Frankly USC should have put a stranglehold on the game early on but they were a bit too arrogant and jacked up and made critical mistakes - forsaking an early gimme field goal by going for it on 4th and 1 (first quarter) and Heisman Trophy winner Reggie Bush's brainheaded move in trying to lateral the ball on Texas' 20 after he made an exhilerating backbreaking 35 - yard run. The MO was clearly theirs and they could have run all of the Longhorn fans out of the stadium by halftime - but they squandered it and let Vince Young and UT back in it to give them a chance in the end. In case you are living on another planet Texas won with 20 seconds left in the game on a 15-yard run on 4th and 5 by , yes, the freak. 41- 38. Sure would like that field goal right about now.

I, of course , am now incurring the wrath of all of my Texas friends who CAN'T BELIEVE I would root for USC against them.

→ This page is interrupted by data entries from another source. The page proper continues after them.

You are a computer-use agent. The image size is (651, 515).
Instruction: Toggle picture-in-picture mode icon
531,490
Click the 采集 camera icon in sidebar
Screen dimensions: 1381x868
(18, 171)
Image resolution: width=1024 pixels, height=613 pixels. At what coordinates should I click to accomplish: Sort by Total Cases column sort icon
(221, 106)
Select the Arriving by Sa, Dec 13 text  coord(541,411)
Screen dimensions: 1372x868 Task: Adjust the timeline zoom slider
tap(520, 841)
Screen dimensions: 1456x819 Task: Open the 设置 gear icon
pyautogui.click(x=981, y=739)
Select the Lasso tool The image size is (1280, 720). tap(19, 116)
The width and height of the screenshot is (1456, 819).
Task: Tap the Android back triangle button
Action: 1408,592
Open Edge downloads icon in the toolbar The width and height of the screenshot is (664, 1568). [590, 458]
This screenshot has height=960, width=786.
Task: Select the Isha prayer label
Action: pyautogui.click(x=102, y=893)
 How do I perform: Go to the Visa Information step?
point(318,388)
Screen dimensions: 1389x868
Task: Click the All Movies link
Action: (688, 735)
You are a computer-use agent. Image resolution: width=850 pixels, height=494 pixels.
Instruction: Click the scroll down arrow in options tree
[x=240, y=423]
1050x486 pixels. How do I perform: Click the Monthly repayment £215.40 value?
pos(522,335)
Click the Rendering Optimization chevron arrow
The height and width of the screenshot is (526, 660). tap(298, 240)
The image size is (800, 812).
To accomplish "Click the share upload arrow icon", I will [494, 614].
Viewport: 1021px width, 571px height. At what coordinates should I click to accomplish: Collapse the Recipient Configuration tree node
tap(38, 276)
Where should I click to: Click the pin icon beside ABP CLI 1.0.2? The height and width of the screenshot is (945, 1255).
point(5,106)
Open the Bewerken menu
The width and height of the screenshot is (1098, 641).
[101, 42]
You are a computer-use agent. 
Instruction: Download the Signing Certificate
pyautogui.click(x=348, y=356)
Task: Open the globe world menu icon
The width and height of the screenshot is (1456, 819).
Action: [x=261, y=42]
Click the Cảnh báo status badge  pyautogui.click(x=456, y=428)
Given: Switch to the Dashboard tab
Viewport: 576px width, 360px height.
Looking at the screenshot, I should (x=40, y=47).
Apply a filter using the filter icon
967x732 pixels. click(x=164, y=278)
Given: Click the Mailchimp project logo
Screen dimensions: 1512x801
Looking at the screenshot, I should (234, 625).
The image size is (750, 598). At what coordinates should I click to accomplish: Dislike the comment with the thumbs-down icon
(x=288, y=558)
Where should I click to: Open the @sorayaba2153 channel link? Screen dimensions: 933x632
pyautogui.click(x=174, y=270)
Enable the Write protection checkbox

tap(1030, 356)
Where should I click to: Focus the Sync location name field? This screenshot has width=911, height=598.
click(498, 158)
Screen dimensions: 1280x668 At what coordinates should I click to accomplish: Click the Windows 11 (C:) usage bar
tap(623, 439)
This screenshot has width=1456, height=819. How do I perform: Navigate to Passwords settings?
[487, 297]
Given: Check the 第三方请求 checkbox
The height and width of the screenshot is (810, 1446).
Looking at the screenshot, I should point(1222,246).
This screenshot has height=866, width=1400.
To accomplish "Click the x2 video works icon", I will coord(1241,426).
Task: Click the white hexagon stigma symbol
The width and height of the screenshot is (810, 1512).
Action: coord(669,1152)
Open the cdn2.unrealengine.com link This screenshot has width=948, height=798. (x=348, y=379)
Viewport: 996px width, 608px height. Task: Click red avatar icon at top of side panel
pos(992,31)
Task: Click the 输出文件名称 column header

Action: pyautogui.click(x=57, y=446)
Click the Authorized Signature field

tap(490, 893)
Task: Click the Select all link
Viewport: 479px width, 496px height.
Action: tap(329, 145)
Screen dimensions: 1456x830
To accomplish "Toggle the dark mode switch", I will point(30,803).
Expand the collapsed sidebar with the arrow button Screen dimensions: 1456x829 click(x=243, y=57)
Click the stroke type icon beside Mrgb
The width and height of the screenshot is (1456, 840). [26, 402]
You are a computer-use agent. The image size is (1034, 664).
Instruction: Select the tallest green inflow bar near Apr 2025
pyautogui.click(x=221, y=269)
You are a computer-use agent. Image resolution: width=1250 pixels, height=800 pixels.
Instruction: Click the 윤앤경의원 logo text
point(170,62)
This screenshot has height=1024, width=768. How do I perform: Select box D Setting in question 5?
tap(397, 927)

As I try to explain - while USC lost the National Championship last night, LA just lost their Super Bowl.

Tuesday, January 03, 2006

It Never Rains in Southern California


Actually it never really does - this is a picture from Napa (or NoCal) this week - you know - the wine country. I sat next to two nice older couples (old Ags) on the plane ride home, who were going on to Napa for an adventure in wine-tasting. I'm sure they are finding the local varietals a bit too, er, wet to their taste.

But it really doesn't ever rain in SoCal - such that when we really do get a storm, as defined by most people with a Webster's, then it really causes a conondrum for the neighborhood. Which is why everyone yesterday could say with such authority "this is the first Rose Bowl Parade that has ever had rain in the last 50 years". Unbelievable really. That's a parade-goer right there below. Must be a Longhorn fan - good for him - and look at all of his buddies (it will be like that after the game tommorrow, too). We went to the parade two years ago - thank god we picked a dry year.

When I moved out here in late'97 LA had El Nino (I still think of Chris Farley on SNL portraying El Nino: "What does El Nino mean?" "Uh, it means uh 'the...uh...Nino!") and it rained pretty good through January and February. Well being from SoTex (Southern Texas) this was pretty normal - I remember spending full months of March sloshing around from class-to-class in college.

But for SoCal this was an anomoly. The next five years - no rain. And when a sprinkle might be on the horizon the weathercasters would warn of a "storm". No, not a real storm - you might see a cloud in the sky - but not a drop of precipitation. Us out of towners would have to learn real quick that when they sometimes freaked you out like that on TV that it really was just....show bidness. Steve Martin had it right.

Really what you have to watch out for are the quakes and fires. And you see the fires come from this cyclical nature of no rain - it rains once a year and then brush grows because of it and then it doesn't rain for 350 more days and it burns up. And then when it rains everyone goes oh that's great but it just means more brush will grow to dry out and burn baby burn - that is called the Southern California Hydrologic Cycle. And then if it doesn't burn it will slide.

But I'm okay, we're high on a paved hill and on rock foundation. Our biggest fear are Jehovah Witnesses. Knock on wood.